(Provided material begins)

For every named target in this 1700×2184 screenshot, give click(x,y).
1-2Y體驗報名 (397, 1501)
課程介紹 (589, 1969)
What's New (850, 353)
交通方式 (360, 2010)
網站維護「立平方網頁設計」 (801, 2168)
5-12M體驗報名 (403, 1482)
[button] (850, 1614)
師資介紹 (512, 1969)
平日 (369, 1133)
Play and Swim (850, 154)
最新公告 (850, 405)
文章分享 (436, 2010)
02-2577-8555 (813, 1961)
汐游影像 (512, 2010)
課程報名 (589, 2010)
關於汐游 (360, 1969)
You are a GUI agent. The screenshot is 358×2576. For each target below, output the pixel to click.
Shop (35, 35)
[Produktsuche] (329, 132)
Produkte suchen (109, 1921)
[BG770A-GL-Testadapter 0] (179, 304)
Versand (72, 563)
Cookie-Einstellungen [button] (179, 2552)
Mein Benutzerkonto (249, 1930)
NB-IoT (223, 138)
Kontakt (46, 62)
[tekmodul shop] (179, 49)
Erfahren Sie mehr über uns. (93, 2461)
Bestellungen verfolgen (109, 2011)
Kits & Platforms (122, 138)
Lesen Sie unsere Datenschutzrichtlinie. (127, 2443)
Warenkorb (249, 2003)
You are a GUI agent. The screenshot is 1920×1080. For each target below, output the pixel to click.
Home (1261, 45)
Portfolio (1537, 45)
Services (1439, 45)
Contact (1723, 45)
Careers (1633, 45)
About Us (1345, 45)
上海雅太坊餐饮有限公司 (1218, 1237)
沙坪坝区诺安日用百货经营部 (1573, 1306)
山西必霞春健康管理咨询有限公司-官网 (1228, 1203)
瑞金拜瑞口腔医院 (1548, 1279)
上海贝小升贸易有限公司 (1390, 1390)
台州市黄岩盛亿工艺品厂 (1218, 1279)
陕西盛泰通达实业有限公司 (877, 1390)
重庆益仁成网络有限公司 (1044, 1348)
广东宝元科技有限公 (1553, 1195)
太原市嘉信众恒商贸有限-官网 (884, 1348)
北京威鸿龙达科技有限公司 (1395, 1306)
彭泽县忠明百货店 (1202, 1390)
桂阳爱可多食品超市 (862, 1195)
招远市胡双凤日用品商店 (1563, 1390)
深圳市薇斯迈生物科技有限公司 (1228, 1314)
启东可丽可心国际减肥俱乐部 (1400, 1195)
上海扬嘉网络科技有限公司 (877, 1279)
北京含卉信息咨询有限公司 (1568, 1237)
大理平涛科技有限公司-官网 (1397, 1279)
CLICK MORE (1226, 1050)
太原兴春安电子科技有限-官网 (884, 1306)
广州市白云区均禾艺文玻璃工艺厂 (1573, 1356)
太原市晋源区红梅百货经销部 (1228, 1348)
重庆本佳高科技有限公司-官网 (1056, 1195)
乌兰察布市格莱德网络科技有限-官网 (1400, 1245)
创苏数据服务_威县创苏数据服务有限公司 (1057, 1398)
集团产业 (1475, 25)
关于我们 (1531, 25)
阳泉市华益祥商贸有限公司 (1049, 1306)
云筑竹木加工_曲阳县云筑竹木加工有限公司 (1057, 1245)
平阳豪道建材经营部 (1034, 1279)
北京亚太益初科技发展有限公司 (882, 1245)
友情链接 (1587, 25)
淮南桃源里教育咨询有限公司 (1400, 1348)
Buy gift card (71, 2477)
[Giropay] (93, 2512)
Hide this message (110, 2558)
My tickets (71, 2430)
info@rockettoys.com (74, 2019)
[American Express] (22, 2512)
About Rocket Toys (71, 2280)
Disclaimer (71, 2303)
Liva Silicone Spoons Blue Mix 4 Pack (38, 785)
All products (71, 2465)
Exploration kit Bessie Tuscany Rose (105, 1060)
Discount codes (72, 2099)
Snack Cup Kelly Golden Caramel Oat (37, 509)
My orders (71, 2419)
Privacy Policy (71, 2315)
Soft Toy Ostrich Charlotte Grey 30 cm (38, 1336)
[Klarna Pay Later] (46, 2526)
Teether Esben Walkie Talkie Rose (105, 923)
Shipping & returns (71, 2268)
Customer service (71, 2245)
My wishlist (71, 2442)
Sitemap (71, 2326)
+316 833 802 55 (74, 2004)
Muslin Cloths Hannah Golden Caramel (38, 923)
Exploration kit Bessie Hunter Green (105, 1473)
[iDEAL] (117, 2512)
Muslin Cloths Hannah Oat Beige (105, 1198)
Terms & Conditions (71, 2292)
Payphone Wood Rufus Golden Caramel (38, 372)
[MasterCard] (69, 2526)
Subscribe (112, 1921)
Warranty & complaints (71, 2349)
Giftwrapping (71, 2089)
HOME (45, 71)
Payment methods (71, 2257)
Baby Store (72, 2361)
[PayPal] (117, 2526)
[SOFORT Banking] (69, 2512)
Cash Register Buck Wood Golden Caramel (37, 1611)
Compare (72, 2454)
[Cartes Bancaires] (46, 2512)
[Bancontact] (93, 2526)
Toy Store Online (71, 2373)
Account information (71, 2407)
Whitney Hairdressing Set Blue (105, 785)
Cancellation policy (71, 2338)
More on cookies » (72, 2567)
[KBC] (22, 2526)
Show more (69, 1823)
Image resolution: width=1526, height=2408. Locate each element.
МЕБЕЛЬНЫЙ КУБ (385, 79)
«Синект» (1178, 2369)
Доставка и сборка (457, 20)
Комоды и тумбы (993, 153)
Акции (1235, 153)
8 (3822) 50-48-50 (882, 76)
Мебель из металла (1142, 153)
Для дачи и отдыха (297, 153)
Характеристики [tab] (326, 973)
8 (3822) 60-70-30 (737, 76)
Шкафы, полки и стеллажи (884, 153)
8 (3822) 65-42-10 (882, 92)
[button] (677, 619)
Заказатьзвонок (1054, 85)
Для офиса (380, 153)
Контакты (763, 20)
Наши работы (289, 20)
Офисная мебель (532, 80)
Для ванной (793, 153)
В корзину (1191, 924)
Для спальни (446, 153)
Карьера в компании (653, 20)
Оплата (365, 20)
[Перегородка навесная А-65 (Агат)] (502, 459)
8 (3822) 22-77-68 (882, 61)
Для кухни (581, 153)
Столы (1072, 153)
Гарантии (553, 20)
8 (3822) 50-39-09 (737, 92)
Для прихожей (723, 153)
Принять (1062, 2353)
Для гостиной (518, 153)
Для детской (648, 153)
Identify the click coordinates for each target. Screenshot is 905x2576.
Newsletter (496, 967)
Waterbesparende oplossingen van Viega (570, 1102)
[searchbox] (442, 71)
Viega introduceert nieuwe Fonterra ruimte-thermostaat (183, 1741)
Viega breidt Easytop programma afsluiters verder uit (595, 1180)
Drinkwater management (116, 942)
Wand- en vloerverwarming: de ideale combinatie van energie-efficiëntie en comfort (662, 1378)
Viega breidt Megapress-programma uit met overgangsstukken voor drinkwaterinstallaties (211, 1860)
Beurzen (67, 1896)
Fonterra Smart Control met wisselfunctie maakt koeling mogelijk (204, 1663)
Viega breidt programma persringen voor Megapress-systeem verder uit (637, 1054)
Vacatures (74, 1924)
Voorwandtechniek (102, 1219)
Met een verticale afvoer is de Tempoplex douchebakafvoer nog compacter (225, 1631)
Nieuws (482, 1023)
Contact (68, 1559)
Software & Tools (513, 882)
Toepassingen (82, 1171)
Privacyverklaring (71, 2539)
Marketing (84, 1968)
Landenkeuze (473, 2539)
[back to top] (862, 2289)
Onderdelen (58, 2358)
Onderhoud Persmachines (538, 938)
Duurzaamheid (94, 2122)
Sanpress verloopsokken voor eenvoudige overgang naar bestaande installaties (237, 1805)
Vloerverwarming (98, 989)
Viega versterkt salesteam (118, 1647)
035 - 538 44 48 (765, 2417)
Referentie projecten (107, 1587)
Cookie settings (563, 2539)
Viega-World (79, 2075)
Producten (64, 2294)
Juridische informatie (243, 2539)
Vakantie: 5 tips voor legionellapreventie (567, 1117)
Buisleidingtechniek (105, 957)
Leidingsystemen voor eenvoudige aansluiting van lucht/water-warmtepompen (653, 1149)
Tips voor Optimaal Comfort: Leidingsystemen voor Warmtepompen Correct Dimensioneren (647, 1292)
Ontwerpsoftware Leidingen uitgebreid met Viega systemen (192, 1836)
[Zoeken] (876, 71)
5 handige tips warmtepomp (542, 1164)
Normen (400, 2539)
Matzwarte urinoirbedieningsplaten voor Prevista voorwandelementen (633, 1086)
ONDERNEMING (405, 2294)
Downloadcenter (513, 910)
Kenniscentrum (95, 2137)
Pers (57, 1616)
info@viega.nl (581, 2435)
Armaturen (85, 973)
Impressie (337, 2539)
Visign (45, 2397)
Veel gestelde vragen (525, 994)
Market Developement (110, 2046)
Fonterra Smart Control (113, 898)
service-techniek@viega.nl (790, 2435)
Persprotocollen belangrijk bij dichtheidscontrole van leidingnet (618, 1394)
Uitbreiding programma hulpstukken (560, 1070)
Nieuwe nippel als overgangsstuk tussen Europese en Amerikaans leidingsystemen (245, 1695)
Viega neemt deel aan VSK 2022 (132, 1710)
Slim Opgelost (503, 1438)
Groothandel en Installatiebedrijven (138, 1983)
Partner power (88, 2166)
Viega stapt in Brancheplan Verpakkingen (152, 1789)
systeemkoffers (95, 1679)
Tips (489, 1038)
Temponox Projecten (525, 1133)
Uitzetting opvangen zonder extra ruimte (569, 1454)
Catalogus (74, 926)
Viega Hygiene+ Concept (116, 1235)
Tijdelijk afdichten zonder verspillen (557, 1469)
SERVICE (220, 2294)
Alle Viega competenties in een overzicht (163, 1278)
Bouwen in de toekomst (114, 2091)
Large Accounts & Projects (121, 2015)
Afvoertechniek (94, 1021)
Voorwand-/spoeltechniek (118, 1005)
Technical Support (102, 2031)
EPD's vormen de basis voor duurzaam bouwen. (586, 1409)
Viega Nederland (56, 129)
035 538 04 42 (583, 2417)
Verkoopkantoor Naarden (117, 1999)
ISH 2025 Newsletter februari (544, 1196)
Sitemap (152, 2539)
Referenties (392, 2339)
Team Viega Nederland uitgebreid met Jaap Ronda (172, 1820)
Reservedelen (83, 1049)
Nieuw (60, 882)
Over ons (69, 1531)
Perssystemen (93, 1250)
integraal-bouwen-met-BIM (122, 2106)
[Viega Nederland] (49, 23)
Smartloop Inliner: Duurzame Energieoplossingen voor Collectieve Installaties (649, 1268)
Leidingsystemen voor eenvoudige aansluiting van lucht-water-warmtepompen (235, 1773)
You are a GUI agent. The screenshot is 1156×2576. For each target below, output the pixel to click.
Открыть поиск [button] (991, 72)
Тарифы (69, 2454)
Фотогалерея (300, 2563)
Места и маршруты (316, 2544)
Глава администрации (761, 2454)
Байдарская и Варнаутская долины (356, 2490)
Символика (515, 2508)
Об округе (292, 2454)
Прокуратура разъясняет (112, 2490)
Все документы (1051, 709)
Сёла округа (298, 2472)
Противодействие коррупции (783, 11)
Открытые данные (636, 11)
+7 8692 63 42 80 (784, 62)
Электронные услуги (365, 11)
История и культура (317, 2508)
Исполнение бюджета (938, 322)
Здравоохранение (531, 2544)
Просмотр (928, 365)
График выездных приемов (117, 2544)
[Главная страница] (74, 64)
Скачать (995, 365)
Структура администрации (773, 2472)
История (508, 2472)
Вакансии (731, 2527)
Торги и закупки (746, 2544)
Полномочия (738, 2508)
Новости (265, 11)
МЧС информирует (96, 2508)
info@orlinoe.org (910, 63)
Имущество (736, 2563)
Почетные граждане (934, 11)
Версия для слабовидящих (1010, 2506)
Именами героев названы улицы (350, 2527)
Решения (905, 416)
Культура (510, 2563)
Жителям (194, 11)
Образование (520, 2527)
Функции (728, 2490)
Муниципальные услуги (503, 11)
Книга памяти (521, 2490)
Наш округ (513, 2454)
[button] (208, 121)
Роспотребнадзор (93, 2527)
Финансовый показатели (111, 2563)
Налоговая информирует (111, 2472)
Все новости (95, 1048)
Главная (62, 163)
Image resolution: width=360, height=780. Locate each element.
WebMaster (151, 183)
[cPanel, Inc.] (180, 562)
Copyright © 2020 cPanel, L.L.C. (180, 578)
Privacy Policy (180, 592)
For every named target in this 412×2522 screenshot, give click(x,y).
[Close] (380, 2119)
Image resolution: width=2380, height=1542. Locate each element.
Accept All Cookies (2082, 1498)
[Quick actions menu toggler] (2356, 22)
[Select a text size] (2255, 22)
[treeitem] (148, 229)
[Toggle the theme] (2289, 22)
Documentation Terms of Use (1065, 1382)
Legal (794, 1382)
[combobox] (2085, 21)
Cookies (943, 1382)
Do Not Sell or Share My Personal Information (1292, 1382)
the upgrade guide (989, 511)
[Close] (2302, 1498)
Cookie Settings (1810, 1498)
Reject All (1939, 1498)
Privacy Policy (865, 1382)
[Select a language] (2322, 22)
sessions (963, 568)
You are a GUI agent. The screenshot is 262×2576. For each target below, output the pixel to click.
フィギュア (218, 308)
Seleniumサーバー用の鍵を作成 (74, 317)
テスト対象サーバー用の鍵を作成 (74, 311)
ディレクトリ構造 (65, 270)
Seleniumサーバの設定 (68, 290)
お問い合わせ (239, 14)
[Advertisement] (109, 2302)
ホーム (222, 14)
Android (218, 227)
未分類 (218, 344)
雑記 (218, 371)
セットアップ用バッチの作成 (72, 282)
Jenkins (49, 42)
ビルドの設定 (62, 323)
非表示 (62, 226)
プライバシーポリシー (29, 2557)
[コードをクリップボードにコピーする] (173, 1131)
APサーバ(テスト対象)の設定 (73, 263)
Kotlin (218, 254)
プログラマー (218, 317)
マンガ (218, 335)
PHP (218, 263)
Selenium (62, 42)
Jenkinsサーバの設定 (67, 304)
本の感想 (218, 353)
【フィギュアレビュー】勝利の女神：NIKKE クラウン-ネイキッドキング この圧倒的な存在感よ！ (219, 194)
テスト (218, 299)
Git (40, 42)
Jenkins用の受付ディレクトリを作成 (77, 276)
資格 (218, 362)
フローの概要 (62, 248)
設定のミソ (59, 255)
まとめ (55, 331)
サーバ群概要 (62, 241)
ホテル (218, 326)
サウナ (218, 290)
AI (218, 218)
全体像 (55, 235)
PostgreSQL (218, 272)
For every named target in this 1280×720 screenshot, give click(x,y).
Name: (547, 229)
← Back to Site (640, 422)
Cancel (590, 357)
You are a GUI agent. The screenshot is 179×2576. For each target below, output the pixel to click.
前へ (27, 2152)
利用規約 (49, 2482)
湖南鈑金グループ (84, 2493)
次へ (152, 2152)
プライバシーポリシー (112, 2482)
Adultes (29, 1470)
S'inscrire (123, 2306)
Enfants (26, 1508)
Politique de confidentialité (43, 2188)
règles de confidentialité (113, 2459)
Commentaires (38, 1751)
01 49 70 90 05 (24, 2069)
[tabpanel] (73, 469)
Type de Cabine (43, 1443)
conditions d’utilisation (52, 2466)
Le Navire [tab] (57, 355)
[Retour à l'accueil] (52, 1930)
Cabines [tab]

(Provided material ends)

- **Instructions to follow**: Each line above from the one with "Afvoertechniek (94, 1021)" up to and including the one with "Reservedelen (83, 1049)" must be set down exactly, and no line outside that span may appear.

- **Written response**:
Afvoertechniek (94, 1021)
Voorwand-/spoeltechniek (118, 1005)
Technical Support (102, 2031)
EPD's vormen de basis voor duurzaam bouwen. (586, 1409)
Viega Nederland (56, 129)
035 538 04 42 (583, 2417)
Verkoopkantoor Naarden (117, 1999)
ISH 2025 Newsletter februari (544, 1196)
Sitemap (152, 2539)
Referenties (392, 2339)
Team Viega Nederland uitgebreid met Jaap Ronda (172, 1820)
Reservedelen (83, 1049)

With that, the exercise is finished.